Everyone loves a good story
This is true in literature, film, television, Broadway, media and music. This is also true in brand marketing. You can’t turnaround these days without hearing about how storytelling has become one of the hottest things in marketing, since the last hottest thing in marketing. (See the amazing LEGO Story here.)
Your Brand Too
However, this trend has staying power. Every brand has a story to tell, whether it’s a deodorant, a TV show, a chocolate bar, an insurance company or an automobile. Every brand. Each story taps into consumers’ most positive emotions and makes them feel more personally connected to the brand. The story may be one of brand history and legacy (think General Motors or Oreo) or one based on a brand’s popular marketing platform (think Geico’s Maxwell the Pig or the Old Spice Man) or one based on a brand’s ability to help consumers tell their own stories – with those stories ultimately becoming the brand’s story (thinkSharpie or Match.com)
Much of this “storytelling in marketing” discussion centers on digital and social marketing, as platforms like Facebook, Pinterest, Instagram, YouTube and the rest, all provide the opportunities for brands to use beautiful images (or video) and romantic, digitally-optimized language to tell brand stories that help sell the brands.
Experiential Leads the Way
Those of us who work in experiential marketing have long known that some of our best and most effective work is built around brand storytelling. This is where brands can literally bring their stories to life, engaging all (or most) of the consumers’ senses. Whether it’s in the parking lot outside of a sporting event, in the middle of a mall rotunda, on the grounds of a summer festival or in a high-visibility city square, utilizing storytelling techniques can create an authentic brand experience. Plus, all of the positive elements of social media-driven storytelling can easily be deployed within the experiential environment, delivering the story beyond event participants and into their social circles. Brands looking to use storytelling within experiential marketing should simply ask themselves, A) “What story am I trying to tell my audience?” and B) “How can I deliver that story in a compelling and engaging way?” Like any good story, the experiential story must fully envelop the audience – make them feel, make them believe, make them want to see more, make them want to tell their friends about it.

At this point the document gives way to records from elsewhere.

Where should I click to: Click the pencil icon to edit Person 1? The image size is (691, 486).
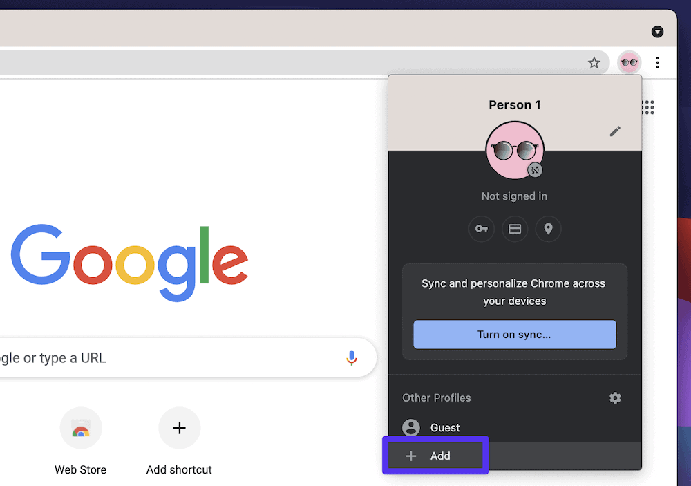615,131
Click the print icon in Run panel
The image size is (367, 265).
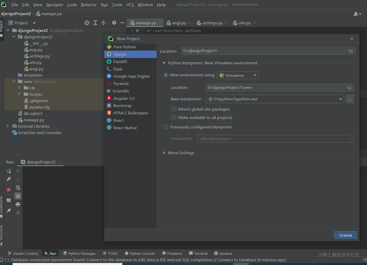pos(18,204)
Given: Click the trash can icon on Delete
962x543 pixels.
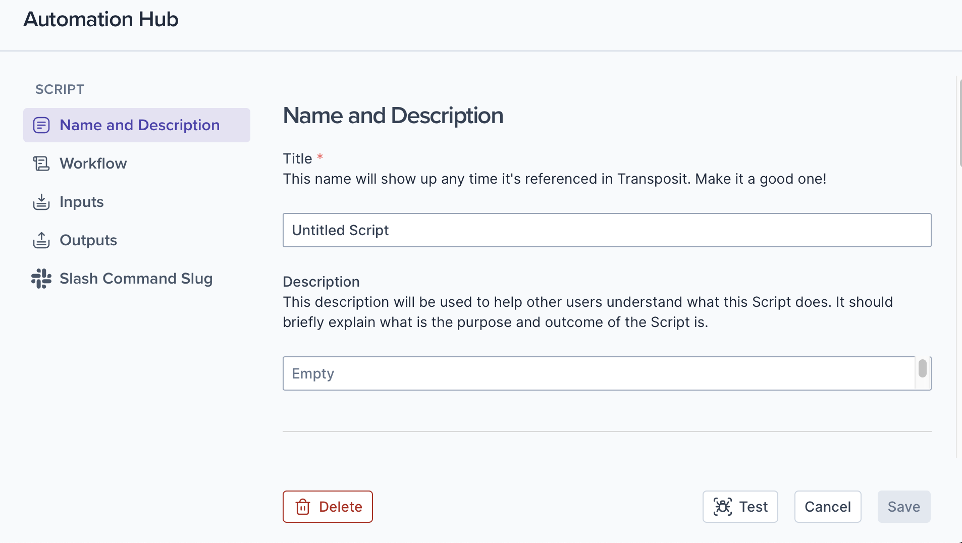Looking at the screenshot, I should coord(303,507).
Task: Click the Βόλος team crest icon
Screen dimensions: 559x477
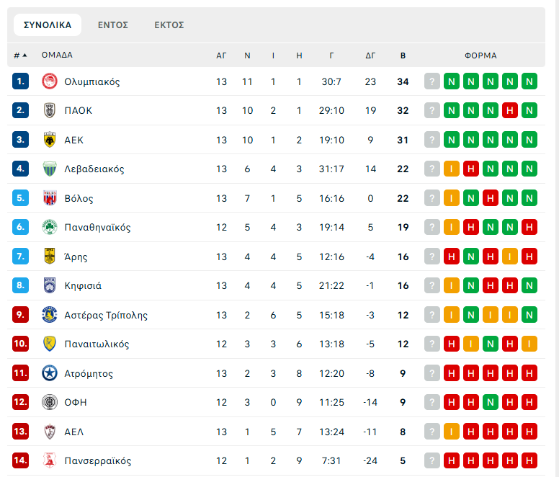Action: point(50,198)
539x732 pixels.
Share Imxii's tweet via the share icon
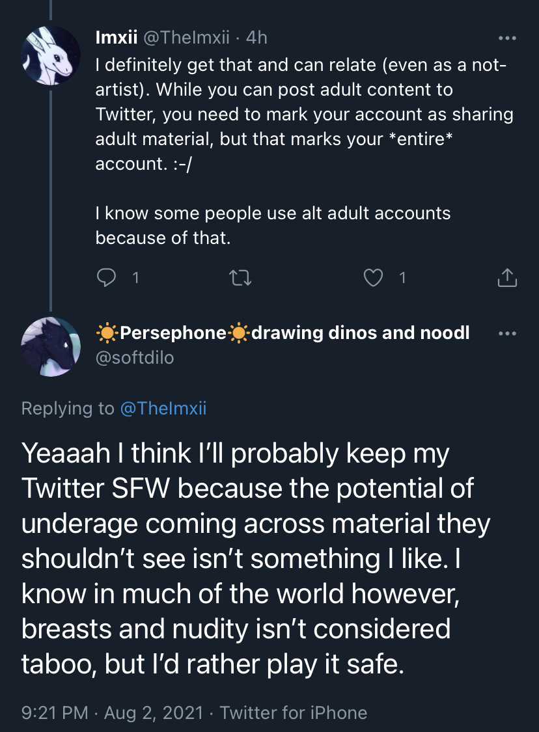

Is it a pop-up experience that walks consumers through the history of an iconic auto brand by taking visitors from displays of the brand’s classic vehicles through its current vehicles through innovative concept cars showing where the brand is heading on its journey into the future? Is it a special mixer event for a dating website that instead of using company execs to deliver brand “sell” messaging, enlists couples who met through the site to share their personal stories of love? Is it the re-creation of the set from a TV show or movie giving consumers the chance to insert themselves into the story and experience “live” what their favorite characters experience on-screen?
Those are just a few examples of storytelling-driven experiences.